There are some countries that are important simply because of where they are. Turkey comes to mind. Pakistan is another. It’s bordered by Iran, Afghanistan, India, China, and Tajikstan, an interesting neighborhood. Oh, and Pakistan has nuclear weapons. From Darius Shahtahmasebi at theantimedia.org:
Donald Trump’s decision to ring in the New Year by simultaneously demonizing both Iran and Pakistan on Twitter has already backfired tremendously. Following threats that the U.S. would withhold aid to Pakistan, the U.S. confirmed it would withhold $255 million in aid (which has now become $900 million) and is now reportedly threatening a roughly $2 billion more, as well.
According to the Wall Street Journal, this recent animosity towards Pakistan has not gone over well. Pakistani Foreign Minister Khawaja Muhammad Asif said in an interview that the U.S. has failed to behave as an ally, and as a result, Pakistan no longer views it as one.

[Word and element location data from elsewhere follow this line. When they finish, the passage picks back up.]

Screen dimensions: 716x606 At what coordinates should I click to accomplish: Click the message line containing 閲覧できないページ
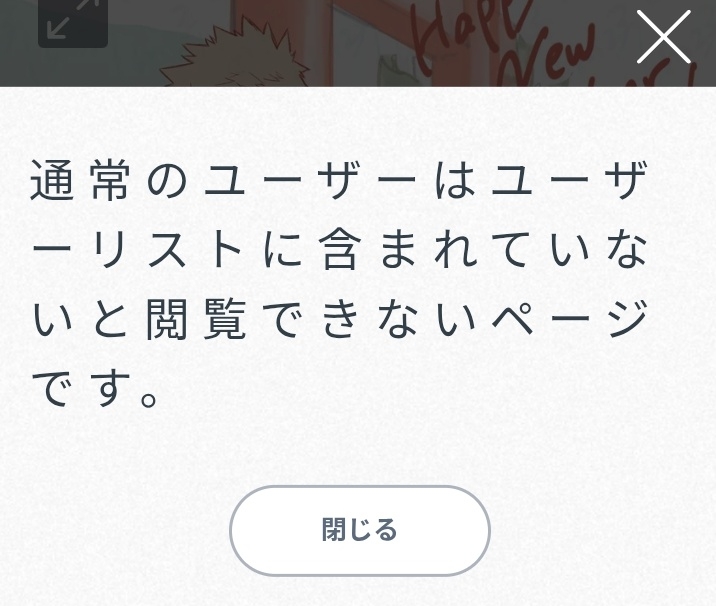click(x=340, y=319)
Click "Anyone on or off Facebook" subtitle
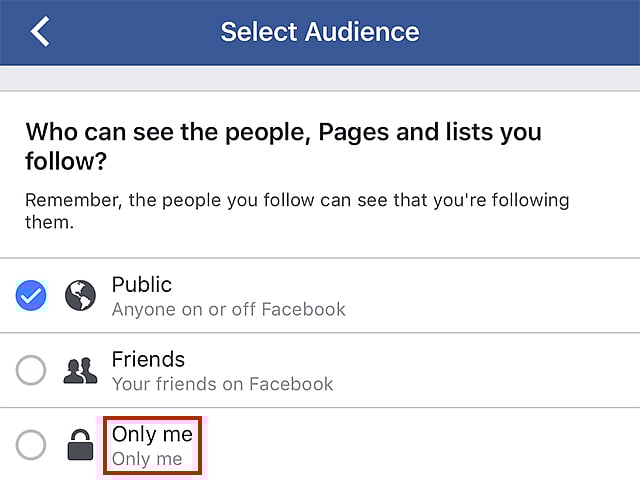The width and height of the screenshot is (640, 480). [229, 309]
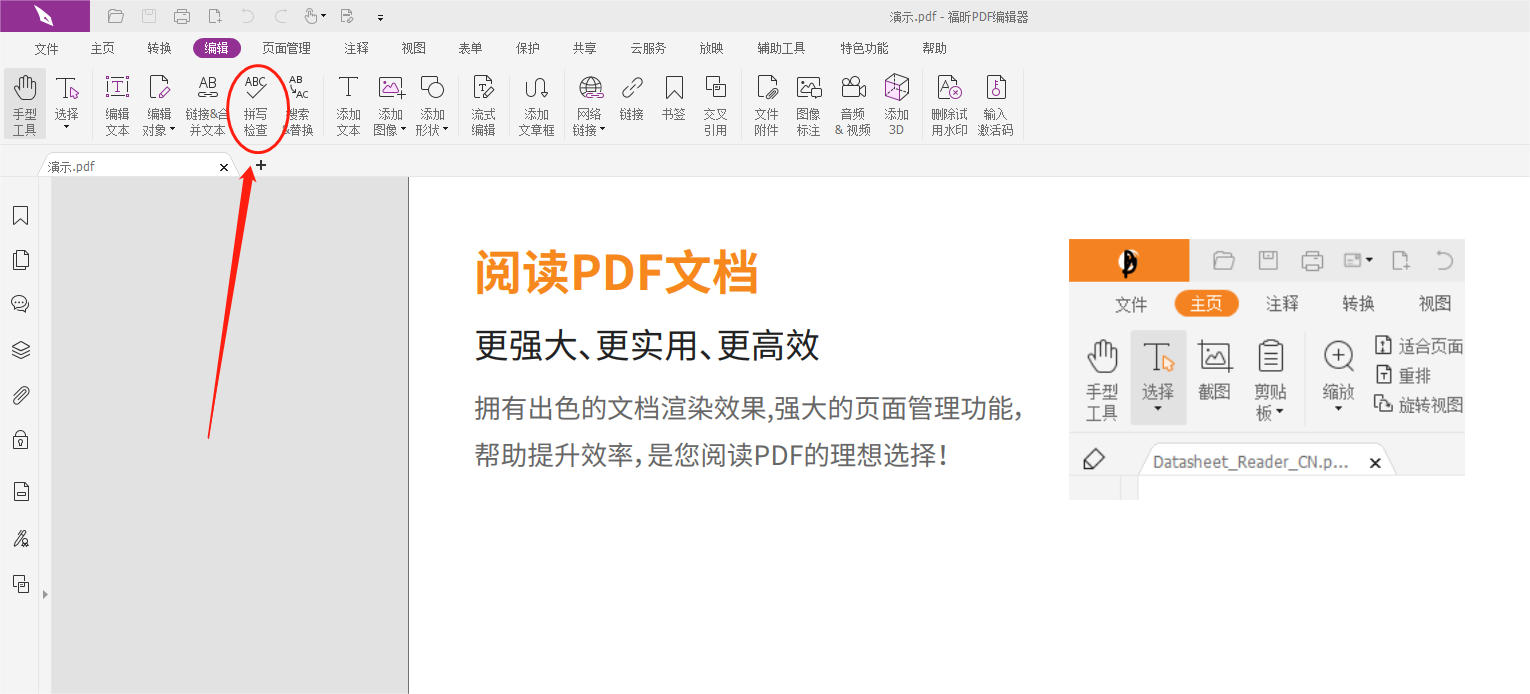Open the quick access toolbar customize dropdown
The height and width of the screenshot is (694, 1530).
[x=380, y=17]
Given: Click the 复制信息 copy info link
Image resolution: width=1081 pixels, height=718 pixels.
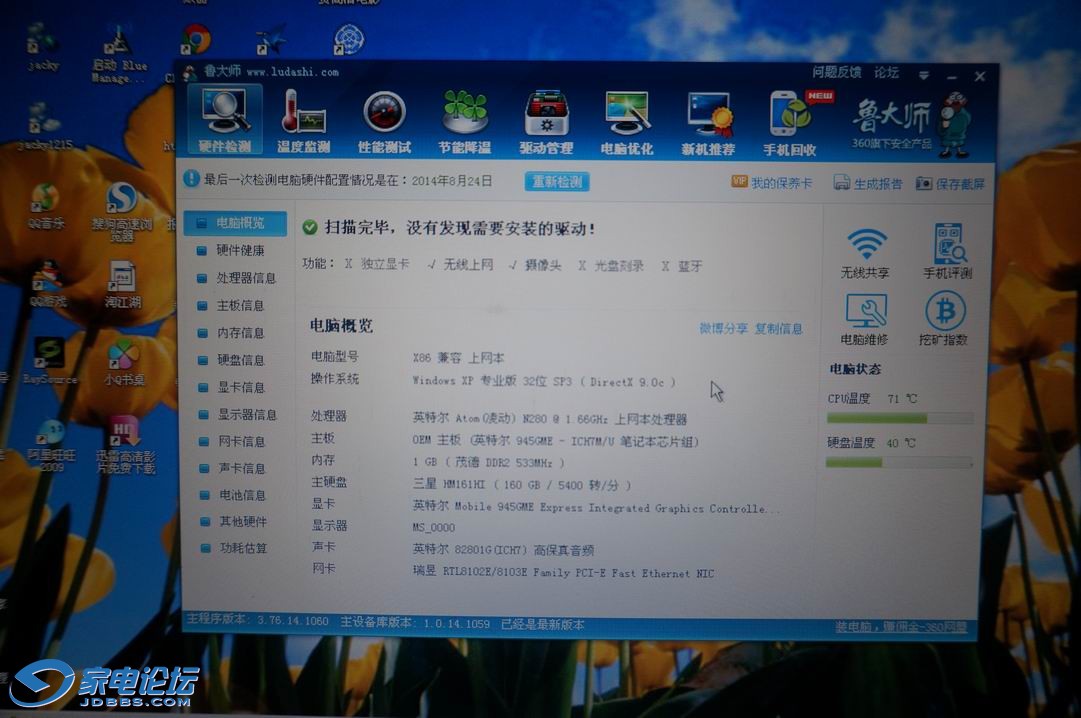Looking at the screenshot, I should click(779, 329).
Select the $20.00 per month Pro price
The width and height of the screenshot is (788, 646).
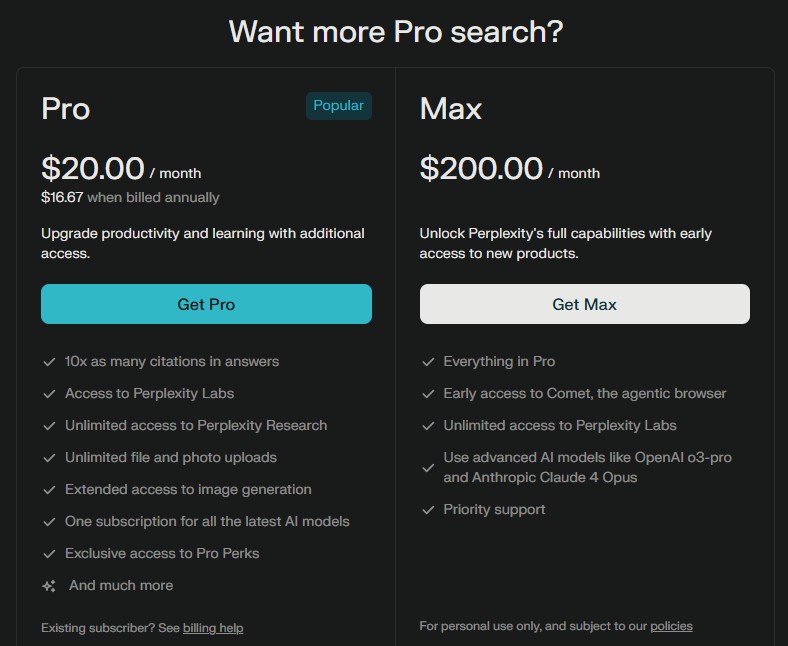click(121, 168)
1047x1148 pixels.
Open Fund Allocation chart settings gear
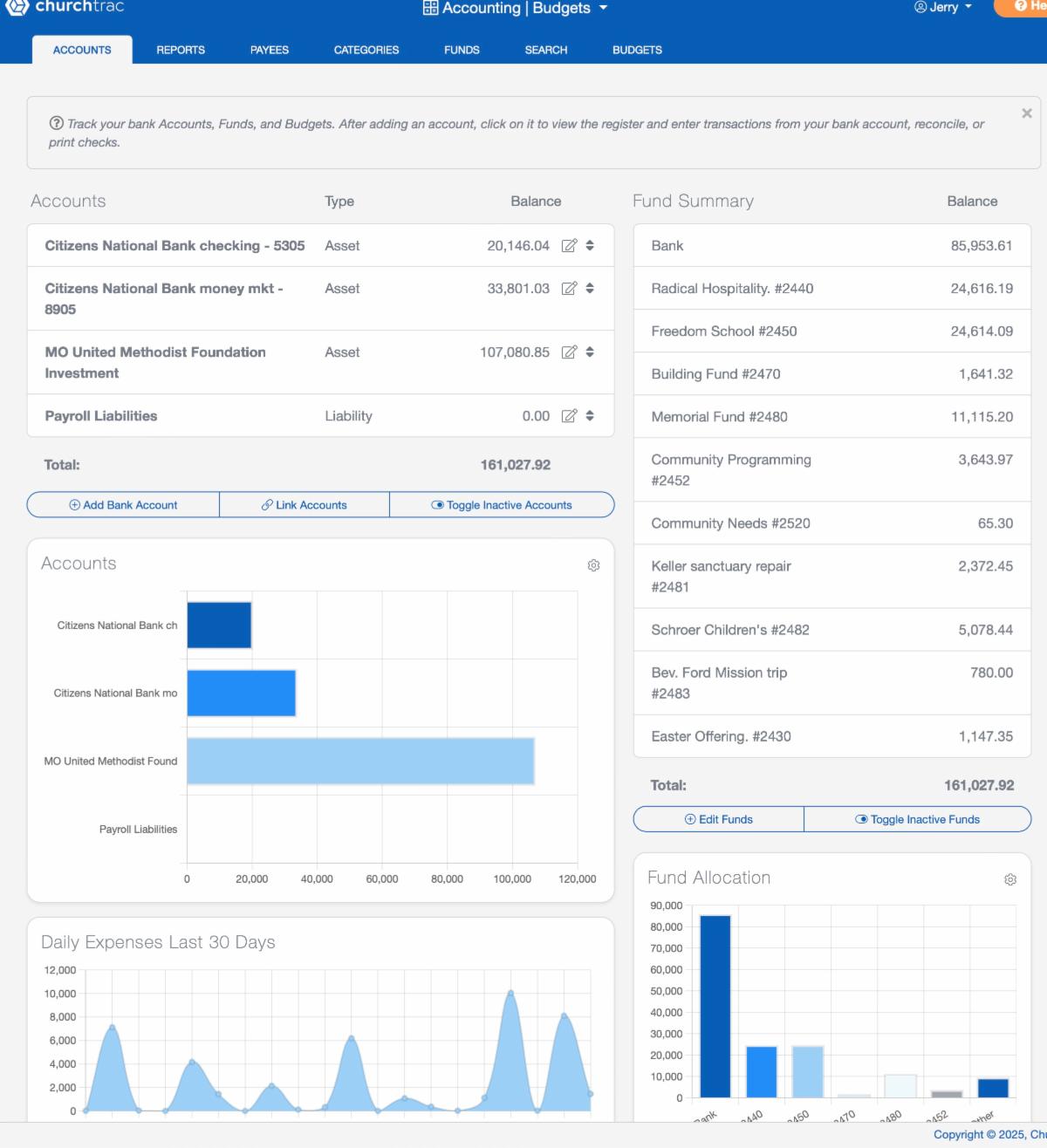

If anything, Washington’s recent behavior has only pushed Pakistan into the open arms of America’s traditional rivals, China and Iran. China has long been providing financial and economic assistance of its own to Pakistan with plans to expand an economic partnership in the years to come.
China has already pledged to invest $57 billion in Pakistani infrastructure as part of the so-called “Belt and Road” initiative. Just last month, Pakistan announced it was considering a proposal to replace the U.S. dollar with the Chinese yuan for bilateral trade between Pakistan and China.
Following the Trump administration’s recent attacks on Pakistan, Pakistan confirmed that dropping the dollar was no arbitrary threat and immediately replaced the dollar with the Chinese yuan.
“Chinese investment in Pakistan is expected to reach over $46 billion by 2030 with the creation of a [China-Pakistan Economic Corridor] connecting Balochistan’s Gwadar Port on the Arabian Sea with Kashgar, in Western China,” Harrison Akins, a researcher at the Howard Baker Center who focuses on Pakistan and China, told Newsweek.
In the middle of last year, it was reported that China was considering establishing its own naval bases in Pakistan. These reports began to immediately resurface again in the past week, though Pakistan has vehemently denied that any such naval base will be built (even though Chinese military officials were the ones to expose the plan to build a naval base at Gwadar Port, in Balochistan).